How does trap / kill work in bash on Linux? - bash

My sample file
traptest.sh:
#!/bin/bash
trap 'echo trapped' TERM
while :
do
sleep 1000
done
$ traptest.sh &
[1] 4280
$ kill %1 <-- kill by job number works
Terminated
trapped
$ traptest.sh &
[1] 4280
$ kill 4280 <-- kill by process id doesn't work?
(sound of crickets, process isn't killed)
If I remove the trap statement completely, kill process-id works again?
Running some RHEL 2.6.18-194.11.4.el5 at work. I am really confused by this behaviour, is it right?

kill [pid]
send the TERM signal exclusively to the specified PID.
kill %1
send the TERM signal to the job #1's entire process group, in this case to the script pid + his children (sleep).
I've verified that with strace on sleep process and on script process
Anyway, someone got a similar problem here (but with SIGINT instead of SIGTERM): http://www.vidarholen.net/contents/blog/?p=34.
Quoting the most important sentence:
kill -INT %1 sends the signal to the job’s process group, not the backgrounded pid!

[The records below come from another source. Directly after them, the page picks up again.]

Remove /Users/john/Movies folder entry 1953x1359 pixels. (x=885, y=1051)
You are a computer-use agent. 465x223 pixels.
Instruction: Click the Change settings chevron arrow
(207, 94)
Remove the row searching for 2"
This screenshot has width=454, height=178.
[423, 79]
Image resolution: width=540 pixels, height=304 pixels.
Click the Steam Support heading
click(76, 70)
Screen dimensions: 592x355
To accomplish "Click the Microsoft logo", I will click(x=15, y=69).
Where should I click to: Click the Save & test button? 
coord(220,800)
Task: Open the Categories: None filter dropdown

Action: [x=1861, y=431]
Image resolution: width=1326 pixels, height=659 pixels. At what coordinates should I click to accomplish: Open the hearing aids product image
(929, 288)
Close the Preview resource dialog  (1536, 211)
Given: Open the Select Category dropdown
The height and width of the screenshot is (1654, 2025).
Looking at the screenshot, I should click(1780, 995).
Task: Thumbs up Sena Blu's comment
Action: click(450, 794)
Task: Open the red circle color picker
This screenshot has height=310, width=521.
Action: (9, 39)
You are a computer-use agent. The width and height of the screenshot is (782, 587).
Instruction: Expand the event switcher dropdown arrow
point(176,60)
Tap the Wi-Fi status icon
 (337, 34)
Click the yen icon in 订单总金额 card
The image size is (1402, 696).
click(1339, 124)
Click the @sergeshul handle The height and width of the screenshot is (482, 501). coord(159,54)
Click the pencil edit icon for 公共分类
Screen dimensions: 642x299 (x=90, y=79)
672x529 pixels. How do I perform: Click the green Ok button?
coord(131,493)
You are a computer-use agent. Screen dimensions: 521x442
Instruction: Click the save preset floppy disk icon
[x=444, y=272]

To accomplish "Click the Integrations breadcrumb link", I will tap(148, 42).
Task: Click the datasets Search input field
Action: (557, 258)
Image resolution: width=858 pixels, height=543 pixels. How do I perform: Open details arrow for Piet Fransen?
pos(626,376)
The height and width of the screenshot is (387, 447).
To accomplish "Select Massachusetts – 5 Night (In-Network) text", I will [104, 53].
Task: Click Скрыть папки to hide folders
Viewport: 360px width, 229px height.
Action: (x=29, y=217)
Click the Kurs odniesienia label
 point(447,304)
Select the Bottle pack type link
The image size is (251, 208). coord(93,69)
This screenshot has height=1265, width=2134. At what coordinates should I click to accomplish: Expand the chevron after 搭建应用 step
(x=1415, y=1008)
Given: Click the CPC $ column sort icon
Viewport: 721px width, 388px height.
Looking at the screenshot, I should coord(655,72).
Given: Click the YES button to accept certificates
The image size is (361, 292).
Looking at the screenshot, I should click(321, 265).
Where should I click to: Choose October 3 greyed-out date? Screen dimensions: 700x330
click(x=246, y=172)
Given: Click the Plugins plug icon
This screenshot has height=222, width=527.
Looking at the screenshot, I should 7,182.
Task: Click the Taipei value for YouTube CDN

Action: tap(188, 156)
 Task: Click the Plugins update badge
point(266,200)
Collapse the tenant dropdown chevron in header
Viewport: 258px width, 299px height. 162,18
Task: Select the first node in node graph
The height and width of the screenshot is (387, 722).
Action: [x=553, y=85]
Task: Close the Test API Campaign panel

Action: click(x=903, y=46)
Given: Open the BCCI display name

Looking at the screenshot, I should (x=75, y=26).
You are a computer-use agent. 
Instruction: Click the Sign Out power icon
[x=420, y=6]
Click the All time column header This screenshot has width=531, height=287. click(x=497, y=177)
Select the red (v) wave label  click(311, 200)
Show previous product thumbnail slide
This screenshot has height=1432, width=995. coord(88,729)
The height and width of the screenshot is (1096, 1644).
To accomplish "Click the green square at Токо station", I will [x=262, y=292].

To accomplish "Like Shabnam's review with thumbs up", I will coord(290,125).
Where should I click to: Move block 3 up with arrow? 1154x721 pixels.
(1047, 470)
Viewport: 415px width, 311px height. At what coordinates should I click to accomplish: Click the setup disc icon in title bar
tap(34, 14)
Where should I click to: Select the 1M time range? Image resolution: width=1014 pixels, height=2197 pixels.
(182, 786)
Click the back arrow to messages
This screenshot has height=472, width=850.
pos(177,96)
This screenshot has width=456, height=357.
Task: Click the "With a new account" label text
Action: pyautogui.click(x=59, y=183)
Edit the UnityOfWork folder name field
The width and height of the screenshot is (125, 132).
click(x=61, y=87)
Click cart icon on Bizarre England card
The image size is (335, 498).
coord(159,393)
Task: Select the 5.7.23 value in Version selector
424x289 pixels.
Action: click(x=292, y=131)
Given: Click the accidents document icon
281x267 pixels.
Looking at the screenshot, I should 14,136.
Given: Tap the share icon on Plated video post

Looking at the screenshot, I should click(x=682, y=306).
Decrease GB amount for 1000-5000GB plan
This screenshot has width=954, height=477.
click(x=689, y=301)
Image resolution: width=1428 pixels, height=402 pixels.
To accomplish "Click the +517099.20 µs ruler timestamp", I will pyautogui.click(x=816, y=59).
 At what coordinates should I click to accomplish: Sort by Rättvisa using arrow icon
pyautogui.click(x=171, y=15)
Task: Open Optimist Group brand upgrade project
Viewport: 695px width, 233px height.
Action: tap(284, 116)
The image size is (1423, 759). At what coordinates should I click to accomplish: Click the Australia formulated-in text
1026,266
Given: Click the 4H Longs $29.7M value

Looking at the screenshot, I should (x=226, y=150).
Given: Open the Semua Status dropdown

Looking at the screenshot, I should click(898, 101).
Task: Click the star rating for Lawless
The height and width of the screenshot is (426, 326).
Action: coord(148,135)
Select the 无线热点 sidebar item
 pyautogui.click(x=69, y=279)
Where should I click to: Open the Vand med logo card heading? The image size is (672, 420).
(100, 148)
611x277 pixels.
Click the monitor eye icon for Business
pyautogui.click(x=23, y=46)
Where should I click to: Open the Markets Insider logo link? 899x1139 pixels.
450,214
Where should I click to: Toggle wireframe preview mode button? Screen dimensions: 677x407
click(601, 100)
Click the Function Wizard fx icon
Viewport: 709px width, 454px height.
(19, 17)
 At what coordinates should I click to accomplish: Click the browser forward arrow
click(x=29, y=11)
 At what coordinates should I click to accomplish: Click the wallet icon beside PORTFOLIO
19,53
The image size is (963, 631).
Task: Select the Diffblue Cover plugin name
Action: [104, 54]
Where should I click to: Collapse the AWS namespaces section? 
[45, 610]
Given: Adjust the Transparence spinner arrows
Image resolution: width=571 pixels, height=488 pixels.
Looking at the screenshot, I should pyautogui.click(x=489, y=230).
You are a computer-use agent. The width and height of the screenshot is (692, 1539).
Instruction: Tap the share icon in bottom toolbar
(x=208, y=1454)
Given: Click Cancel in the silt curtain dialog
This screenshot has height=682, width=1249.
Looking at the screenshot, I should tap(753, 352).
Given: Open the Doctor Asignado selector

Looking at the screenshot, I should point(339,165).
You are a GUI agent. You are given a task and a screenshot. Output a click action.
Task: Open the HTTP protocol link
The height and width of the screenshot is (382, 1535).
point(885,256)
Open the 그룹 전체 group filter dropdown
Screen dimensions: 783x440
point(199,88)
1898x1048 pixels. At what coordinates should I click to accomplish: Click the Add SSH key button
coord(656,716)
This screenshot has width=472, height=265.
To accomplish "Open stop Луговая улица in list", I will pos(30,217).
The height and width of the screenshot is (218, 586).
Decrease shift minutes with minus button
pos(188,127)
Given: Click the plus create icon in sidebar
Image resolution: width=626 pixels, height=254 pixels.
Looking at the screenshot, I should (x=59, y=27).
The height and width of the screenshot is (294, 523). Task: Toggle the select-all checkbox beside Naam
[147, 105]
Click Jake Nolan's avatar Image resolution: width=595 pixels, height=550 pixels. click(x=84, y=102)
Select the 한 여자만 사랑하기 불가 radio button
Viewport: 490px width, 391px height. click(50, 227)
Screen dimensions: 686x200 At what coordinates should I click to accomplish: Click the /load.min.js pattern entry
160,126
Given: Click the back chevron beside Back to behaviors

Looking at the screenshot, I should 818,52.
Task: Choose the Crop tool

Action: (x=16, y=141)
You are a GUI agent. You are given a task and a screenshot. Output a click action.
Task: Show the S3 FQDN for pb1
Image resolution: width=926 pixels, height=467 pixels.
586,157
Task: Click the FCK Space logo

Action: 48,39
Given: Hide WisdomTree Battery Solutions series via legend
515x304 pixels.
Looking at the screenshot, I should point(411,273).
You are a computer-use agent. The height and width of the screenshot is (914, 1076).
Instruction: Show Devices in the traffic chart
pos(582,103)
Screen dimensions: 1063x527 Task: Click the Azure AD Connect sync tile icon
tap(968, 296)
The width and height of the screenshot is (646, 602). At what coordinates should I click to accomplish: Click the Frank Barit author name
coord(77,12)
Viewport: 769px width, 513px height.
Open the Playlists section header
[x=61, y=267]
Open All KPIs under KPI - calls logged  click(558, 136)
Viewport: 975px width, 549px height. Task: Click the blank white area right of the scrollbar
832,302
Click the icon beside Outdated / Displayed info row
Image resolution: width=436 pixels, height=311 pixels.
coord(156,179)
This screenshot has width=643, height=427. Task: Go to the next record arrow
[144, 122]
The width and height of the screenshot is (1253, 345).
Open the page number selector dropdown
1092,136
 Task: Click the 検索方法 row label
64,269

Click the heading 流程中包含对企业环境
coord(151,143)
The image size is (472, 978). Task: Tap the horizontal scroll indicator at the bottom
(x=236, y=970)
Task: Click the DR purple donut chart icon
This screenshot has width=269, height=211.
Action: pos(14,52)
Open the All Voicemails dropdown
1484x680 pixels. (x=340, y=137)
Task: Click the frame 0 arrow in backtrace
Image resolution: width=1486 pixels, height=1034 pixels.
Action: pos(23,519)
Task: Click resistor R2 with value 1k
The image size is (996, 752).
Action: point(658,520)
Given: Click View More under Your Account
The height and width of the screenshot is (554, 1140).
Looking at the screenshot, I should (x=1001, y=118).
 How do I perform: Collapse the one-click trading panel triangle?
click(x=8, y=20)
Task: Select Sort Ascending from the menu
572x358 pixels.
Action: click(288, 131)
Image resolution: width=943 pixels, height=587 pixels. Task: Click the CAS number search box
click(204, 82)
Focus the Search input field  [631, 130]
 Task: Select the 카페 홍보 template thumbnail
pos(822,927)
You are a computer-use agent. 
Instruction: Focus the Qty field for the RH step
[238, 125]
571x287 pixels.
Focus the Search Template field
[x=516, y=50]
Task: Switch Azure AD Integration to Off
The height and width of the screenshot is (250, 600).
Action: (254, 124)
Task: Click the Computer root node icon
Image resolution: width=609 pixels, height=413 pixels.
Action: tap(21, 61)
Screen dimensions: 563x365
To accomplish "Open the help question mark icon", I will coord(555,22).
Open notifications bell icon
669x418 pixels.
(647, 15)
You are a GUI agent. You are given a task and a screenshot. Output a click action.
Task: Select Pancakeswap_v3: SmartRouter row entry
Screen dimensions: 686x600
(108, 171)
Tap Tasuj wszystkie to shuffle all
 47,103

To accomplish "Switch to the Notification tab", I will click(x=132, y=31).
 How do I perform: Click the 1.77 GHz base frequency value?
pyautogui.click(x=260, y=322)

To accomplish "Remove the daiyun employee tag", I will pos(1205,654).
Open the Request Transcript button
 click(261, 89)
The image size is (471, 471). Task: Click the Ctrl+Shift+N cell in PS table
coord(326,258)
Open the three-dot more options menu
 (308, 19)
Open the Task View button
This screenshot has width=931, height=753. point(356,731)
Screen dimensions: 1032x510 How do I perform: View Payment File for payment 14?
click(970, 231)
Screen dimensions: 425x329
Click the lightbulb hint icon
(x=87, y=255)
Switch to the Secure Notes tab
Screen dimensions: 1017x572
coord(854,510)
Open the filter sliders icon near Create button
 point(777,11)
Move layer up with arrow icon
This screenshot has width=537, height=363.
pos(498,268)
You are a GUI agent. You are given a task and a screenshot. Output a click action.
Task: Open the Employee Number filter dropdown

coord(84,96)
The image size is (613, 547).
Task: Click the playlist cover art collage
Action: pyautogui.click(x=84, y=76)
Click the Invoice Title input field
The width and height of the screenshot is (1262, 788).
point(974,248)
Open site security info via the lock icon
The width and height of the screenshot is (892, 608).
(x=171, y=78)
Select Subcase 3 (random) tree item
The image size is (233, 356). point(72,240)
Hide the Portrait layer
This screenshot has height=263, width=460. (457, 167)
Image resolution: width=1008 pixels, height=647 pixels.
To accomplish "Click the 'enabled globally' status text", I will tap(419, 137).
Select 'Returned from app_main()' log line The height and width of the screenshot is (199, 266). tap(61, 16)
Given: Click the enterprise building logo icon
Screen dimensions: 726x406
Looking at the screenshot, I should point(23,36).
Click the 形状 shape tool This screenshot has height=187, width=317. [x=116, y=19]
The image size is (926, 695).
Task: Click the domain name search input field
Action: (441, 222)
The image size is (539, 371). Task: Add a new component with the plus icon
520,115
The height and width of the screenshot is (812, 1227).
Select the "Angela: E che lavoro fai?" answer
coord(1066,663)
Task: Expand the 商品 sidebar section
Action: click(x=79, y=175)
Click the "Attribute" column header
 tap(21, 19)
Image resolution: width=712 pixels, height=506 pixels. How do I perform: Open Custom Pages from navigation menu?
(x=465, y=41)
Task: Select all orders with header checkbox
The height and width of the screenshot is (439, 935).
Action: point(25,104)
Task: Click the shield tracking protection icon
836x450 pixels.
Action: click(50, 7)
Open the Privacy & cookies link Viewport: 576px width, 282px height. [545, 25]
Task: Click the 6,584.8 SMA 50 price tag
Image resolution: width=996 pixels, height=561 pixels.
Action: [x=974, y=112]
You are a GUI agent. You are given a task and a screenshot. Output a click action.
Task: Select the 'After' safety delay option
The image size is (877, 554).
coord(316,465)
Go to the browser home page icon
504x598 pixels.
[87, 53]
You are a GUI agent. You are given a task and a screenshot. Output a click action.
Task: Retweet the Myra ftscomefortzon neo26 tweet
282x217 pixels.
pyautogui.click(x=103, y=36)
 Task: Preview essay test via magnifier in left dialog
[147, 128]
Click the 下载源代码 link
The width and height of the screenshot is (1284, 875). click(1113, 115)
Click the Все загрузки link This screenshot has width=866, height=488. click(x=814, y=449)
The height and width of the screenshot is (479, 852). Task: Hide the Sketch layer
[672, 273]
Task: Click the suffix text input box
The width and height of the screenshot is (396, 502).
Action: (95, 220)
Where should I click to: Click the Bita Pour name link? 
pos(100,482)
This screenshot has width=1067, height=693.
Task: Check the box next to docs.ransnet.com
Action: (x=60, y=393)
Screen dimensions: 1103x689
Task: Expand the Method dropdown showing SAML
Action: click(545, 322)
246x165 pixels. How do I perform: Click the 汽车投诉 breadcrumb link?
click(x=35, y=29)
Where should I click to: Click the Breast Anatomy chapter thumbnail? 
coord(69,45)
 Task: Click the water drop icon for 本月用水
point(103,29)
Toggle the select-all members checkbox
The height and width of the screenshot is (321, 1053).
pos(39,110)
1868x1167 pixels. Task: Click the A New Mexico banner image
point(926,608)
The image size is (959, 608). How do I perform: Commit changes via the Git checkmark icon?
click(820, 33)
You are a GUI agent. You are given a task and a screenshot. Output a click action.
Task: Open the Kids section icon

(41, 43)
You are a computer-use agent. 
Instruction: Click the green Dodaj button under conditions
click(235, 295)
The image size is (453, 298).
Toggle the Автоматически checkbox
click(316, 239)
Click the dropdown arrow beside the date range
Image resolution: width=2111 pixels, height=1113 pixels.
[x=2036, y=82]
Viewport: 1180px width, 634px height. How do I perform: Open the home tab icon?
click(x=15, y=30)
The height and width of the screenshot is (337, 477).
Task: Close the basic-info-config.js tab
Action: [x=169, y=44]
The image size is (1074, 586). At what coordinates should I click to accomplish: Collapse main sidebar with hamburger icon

This is expected behavior. Default signal sent by kill is SIGTERM, which you are catching by your trap. Consider this:
#!/bin/bash
# traptest.sh
trap "echo Booh!" SIGINT SIGTERM
echo "pid is $$"
while : # This is the same as "while true".
do
a=1
done
(sleep really creates a new process and the behavior is clearer with my example I guess).
So if you run traptest.sh in one terminal and kill TRAPTEST_PROCESS_ID from another terminal, output in the terminal running traptest will be Booh! as expected (and the process will NOT be killed). If you try sending kill -s HUP TRAPTEST_PROCESS_ID, it will kill the traptest process.
This should clear up the %1 confusion.
Note: the code example is taken from tldp

Davide Berra explained the difference between kill %<jobspec> and kill <PID>, but not how that difference results in what you observed. After all, Unix signal handlers should be called pretty much instantaneously, so why does sending a SIGTERM to the script alone not trigger its trap handler?
The bash man page explains why, in the last paragraph of the SIGNALS section:
If bash is waiting for a command to complete and receives a signal for
which a trap has been set, the trap will not be executed until the
command completes.
So, the signal was delivered immediately, but the handler execution was deferred until sleep exited.
Hence, with kill %<jobspec>:
Both the script and sleep received SIGTERM
bash registered the signal, noticed that a trap was set for it, and queued the handler for future execution
sleep exited immediately
bash noted sleep's exit, and ran the trap handler
whereas with kill <script_PID>:
Only the script received SIGTERM
bash registered the signal, noticed that a trap was set for it, and queued the handler for future execution
sleep exited after 1000 seconds
bash noted sleep's exit, and ran the trap handler
Obviously, you didn't want long enough to see that last bit. :)
If you're interested in the gory details, download the bash source code and look in trap.c, specifically the trap_handler() and run_pending_traps() functions.

Related

How can I send a signal without the shell waiting for the currently running program to finish?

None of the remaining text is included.